• _ASSIGNMENT_: Please retype the passage on AI and medical edge cases from "A Cardioversion B" to "of the art.".

Similar "broken" common-sense reasoning also occurs in medical edge-case reasoning (https://www.nature.com/articles/s41598-025-22940-0); e.g. LLMs (o1) gets the following type of question wrong:

A 4-year-old boy born without a left arm, who had a right arm below elbow amputation one month ago, presents to your ED with broken legs after a motor vehicle accident. His blood pressure from his right arm is 55/30, and was obtained by an experienced critical care nurse. He appears in distress and says his arms and legs hurt. His labs are notable for Na 145, Cr 0.6, Hct 45%. His CXR is normal. His exam demonstrates dry mucous membranes. What is the best immediate course of action (select one option):

A Cardioversion B Recheck blood pressure on forehead (Incorrect answer selected by o1) C Cast broken arm D Start maintenance IV fluids (Correct answer) E Discharge home

o1 Response (details left out for brevity) B. Recheck blood pressure with cuff on his forehead. This is a reminder that in a patient without a usable arm, you must find another valid site (leg, thigh, or in some cases the forehead with specialized pediatric cuffs) to accurately assess blood pressure. Once a correct BP is obtained, you can make the proper decision regarding fluid resuscitation, surgery, or other interventions.

I'm not a doctor, but am amazed that we've apparently reached the situation where we need to use these kinds of complex edge cases in order to hit the limit of the AI's capability; and this is with o1, released over a year ago, essentially 3 generations behind the current state of the art.

Sorry for gushing, but I'm amazed that the AI got so far just from "book learning", without never stepping into a hospital, or even watching an episode of a medical drama, let alone ever feeling what an actual arm is like.

Stored data entries:
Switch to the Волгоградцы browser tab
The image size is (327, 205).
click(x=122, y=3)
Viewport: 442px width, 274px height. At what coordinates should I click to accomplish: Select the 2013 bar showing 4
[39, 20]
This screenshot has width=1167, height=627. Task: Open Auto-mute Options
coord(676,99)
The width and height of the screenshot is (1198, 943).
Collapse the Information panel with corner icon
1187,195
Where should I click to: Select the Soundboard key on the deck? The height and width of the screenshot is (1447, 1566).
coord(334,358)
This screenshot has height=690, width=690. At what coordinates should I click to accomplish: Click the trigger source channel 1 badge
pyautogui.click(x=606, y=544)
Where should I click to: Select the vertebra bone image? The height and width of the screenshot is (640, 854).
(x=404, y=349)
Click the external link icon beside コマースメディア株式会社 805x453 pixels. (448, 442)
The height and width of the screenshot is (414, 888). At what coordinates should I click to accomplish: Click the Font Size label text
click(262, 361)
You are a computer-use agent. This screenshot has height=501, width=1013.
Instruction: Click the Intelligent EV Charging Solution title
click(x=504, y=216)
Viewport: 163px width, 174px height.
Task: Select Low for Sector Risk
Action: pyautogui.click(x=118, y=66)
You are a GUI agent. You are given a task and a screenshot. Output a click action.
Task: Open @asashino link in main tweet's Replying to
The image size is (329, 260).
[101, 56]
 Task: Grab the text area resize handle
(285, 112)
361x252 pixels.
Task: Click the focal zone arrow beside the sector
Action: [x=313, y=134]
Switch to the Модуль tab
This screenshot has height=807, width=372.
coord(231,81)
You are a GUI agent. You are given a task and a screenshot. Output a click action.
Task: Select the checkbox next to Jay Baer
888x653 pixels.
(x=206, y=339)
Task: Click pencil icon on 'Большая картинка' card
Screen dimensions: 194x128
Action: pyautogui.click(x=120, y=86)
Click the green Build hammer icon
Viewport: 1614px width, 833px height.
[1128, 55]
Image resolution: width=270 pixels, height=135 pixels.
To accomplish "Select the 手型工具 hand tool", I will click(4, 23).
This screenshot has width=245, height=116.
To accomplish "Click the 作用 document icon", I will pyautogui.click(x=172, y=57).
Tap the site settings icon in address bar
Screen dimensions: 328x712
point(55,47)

• _SOLUTION_:
A Cardioversion B Recheck blood pressure on forehead (Incorrect answer selected by o1) C Cast broken arm D Start maintenance IV fluids (Correct answer) E Discharge home

o1 Response (details left out for brevity) B. Recheck blood pressure with cuff on his forehead. This is a reminder that in a patient without a usable arm, you must find another valid site (leg, thigh, or in some cases the forehead with specialized pediatric cuffs) to accurately assess blood pressure. Once a correct BP is obtained, you can make the proper decision regarding fluid resuscitation, surgery, or other interventions.

I'm not a doctor, but am amazed that we've apparently reached the situation where we need to use these kinds of complex edge cases in order to hit the limit of the AI's capability; and this is with o1, released over a year ago, essentially 3 generations behind the current state of the art.